From the entries below, return only the lines starting at the one that contains "Click the Minnesota state seal logo icon" and ending at the one that contains "Open the M15 timeframe selector", exactly as they stand.

> **Material shown**
══════════════════════════════

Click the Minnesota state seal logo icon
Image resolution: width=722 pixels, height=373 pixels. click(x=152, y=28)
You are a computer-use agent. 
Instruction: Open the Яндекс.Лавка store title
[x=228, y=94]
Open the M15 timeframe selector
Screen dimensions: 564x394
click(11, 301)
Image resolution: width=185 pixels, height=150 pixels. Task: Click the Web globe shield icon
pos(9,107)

══════════════════════════════

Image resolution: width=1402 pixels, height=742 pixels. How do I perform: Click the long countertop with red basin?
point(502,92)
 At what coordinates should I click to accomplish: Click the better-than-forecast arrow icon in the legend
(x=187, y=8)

══════════════════════════════

> **Answer to this task**
Click the Minnesota state seal logo icon
Image resolution: width=722 pixels, height=373 pixels. click(x=152, y=28)
You are a computer-use agent. 
Instruction: Open the Яндекс.Лавка store title
[x=228, y=94]
Open the M15 timeframe selector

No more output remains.